16 Jun 2026

Scarce by Maria Romaniuk

Bertram prided himself on being a remarkably disciplined man.

Life’s essence, he had discovered, was almost insidiously simple: it lay not in the search of a greater purpose, not in the abolition of evil, individual or global; life’s essence, plain and unpretentious as a pebble, lay in careful mundanity, in the rhythmic rumble of existence. His routine was an architectural marvel, established and nurtured within the papered walls of his bungalow. He would rise at six thirty in the morning, to the deep blue glow of the retreating night, and consume three slices of honeyed toast. Margaret had hated that habit of his. Three slices of honeyed toast trod the very limit of reason. The bees, she'd announce with a pointed urgency,  are scarce these days. She relished in that word, scarce. It scraped against the roof of her mouth like a strange metallic plate. Bertram would wince at the brazen smugness of this statement, but that was not the worst of all. One evening, he could bear the offense no longer.

“You can't say scarce.”

“What?”

This had put to the test the last vestiges of Bertram's patience. Fifty-six is awfully young to be hard of hearing, is it not? She is testing him for sure, getting the best of him. It's a hobby of hers, provoking her dutiful husband just for an excuse to tarnish his upstanding name before the wretched kettle of vultures that are her friends. Her friends, those hedonists, those philistines.

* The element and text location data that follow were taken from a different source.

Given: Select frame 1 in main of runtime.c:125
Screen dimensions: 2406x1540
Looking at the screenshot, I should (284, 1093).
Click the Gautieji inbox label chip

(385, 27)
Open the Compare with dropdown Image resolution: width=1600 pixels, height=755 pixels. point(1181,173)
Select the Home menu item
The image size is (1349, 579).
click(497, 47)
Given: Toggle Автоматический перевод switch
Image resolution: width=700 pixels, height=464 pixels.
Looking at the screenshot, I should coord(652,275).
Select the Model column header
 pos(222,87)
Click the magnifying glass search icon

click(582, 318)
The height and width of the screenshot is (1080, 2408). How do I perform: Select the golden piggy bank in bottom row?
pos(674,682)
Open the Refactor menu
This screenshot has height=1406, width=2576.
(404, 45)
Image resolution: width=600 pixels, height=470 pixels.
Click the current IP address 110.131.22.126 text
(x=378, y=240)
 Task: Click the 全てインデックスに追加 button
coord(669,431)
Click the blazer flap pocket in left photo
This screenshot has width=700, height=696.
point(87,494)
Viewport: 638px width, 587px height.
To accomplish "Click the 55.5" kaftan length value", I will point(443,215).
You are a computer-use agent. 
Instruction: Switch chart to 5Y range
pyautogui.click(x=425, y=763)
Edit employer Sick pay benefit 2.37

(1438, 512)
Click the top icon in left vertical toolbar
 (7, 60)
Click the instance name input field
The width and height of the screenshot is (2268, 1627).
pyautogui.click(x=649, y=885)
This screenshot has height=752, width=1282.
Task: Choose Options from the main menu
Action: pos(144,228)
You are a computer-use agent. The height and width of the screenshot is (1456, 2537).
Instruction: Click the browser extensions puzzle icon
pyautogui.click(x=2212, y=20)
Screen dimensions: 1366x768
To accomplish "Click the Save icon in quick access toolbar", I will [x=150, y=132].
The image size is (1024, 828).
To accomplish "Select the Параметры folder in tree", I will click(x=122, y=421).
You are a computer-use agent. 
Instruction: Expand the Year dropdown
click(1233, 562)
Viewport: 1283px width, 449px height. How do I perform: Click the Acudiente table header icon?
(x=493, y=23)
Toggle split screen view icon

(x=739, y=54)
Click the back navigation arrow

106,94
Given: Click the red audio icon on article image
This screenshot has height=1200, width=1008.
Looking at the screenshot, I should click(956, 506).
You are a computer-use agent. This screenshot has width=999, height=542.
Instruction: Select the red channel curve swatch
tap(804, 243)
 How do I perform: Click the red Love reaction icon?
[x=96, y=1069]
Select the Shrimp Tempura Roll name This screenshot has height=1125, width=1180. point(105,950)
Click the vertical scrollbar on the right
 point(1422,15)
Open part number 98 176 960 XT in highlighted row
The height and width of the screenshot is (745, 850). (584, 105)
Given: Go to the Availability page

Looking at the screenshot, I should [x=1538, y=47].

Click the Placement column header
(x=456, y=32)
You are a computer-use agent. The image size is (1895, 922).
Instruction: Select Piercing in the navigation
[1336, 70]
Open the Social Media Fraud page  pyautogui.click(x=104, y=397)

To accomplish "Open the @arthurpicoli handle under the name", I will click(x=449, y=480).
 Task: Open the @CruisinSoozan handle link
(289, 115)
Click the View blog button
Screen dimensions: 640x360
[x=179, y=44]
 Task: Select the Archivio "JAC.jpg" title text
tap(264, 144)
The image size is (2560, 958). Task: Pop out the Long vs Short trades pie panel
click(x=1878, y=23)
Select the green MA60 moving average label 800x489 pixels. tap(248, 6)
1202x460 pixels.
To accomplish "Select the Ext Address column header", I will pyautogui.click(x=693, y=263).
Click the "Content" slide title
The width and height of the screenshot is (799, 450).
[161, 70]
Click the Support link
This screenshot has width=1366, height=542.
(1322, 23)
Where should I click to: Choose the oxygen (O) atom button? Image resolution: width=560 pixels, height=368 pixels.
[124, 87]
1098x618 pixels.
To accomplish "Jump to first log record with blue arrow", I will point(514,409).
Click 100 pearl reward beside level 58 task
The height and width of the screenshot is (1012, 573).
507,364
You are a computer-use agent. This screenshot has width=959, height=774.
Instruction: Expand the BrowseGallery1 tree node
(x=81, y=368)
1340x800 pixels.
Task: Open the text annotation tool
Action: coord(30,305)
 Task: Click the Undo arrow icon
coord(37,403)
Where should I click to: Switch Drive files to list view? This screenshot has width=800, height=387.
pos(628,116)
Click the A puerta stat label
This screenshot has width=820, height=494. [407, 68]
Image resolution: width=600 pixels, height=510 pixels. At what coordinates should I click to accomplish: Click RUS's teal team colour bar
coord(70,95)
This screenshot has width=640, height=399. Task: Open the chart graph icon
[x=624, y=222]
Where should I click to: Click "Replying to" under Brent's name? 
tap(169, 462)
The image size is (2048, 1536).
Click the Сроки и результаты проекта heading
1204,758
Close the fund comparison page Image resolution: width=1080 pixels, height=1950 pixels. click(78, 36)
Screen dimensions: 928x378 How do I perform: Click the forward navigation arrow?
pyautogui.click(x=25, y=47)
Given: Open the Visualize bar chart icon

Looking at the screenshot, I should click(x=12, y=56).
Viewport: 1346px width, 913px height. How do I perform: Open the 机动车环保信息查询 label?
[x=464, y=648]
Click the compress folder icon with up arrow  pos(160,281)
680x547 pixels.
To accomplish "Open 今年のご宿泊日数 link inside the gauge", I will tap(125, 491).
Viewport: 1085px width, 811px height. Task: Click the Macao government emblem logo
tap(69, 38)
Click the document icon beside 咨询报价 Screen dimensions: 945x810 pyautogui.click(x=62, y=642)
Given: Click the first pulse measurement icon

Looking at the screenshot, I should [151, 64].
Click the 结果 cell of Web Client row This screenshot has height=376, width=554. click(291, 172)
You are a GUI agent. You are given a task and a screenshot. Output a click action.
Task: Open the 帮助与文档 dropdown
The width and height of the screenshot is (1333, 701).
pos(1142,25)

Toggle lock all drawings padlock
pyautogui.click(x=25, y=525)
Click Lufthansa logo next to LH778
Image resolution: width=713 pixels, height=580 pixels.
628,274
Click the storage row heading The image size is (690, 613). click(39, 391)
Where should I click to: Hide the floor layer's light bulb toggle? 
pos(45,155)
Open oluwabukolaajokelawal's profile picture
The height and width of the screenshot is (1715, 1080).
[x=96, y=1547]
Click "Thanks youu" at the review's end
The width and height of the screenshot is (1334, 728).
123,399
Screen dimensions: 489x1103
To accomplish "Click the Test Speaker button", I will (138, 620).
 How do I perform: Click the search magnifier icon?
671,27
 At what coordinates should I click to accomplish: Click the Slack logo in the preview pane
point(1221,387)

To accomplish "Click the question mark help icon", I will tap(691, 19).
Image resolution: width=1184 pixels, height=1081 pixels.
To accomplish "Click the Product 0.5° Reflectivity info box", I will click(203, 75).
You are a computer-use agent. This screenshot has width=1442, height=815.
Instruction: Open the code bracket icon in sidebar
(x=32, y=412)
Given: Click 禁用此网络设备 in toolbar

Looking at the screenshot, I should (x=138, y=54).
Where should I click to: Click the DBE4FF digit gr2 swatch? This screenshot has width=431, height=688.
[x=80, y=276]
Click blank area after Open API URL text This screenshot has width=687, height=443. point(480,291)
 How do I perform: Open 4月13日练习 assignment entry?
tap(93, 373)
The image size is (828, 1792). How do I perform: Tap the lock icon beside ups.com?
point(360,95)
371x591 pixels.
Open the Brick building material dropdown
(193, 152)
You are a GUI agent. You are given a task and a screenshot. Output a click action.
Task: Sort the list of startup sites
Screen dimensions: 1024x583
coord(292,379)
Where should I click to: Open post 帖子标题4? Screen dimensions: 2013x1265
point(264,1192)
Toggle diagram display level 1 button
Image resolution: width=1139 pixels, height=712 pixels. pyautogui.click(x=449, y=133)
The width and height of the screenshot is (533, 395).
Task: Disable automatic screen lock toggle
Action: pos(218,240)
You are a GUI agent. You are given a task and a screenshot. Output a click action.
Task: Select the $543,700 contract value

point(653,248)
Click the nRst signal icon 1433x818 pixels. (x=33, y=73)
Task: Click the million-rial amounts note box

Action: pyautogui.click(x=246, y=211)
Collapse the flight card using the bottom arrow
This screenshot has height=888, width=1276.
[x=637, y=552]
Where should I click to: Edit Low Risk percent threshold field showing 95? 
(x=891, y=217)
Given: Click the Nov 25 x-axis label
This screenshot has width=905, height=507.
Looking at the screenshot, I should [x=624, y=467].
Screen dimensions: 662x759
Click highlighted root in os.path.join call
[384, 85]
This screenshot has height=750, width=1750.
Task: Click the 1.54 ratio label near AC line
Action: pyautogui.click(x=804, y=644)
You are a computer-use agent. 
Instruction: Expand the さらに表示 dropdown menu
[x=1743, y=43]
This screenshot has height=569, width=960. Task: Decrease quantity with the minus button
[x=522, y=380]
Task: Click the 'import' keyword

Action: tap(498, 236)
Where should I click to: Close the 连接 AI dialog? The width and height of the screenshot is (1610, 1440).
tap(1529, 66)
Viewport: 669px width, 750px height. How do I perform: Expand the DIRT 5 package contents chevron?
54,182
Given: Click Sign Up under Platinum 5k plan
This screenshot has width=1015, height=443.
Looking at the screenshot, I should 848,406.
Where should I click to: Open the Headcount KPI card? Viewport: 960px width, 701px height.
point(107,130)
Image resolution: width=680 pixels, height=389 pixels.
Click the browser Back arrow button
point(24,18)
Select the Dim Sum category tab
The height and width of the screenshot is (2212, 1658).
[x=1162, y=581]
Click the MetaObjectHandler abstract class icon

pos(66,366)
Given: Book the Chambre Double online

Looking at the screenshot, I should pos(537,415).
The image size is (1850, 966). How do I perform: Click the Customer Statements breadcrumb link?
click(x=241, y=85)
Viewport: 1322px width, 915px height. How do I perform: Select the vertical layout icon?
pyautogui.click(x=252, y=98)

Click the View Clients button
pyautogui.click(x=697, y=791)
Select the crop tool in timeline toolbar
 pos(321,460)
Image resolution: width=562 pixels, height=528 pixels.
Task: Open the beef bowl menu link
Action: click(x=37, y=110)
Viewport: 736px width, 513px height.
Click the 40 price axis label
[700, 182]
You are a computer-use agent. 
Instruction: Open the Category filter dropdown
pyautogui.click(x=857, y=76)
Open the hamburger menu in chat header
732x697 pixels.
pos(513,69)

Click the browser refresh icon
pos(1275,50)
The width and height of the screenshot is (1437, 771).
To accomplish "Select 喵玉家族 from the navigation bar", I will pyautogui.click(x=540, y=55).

Committing the Herculean feat of restraint, he had kept civil.

“You can't say scarce about bees.”

“Really?”

“Bees are not a resource; it's a non-collocated sentence, what you just used, it sounds unnatural, it sounds odd, and it is driving me insane how insistent you are on being utterly wrong, and so brazen about it at that, I honestly cannot even begin to fathom how you are not the least bit ashamed of broadcasting your foolishness to the world like that, and for the love of God, would you stop badgering me about my eating habits, your hyporcisy is glaring and impossible to bear any longer, you police my honey intake while you yourself- you-”

Bertram had halted, his lungs drained of all air. This is where bad company gets you, he had lamented, it sucks the life out of you.

“You know, I think I'm gonna go for a walk”.

Was this all she had to say to the great outpouring of his soul? Wordlessly, he had watched her gather up her things, in brisk, rehearsed motions, way too ambitiously for a quick stroll. When she fluttered out into the crisp March air, it was half past six.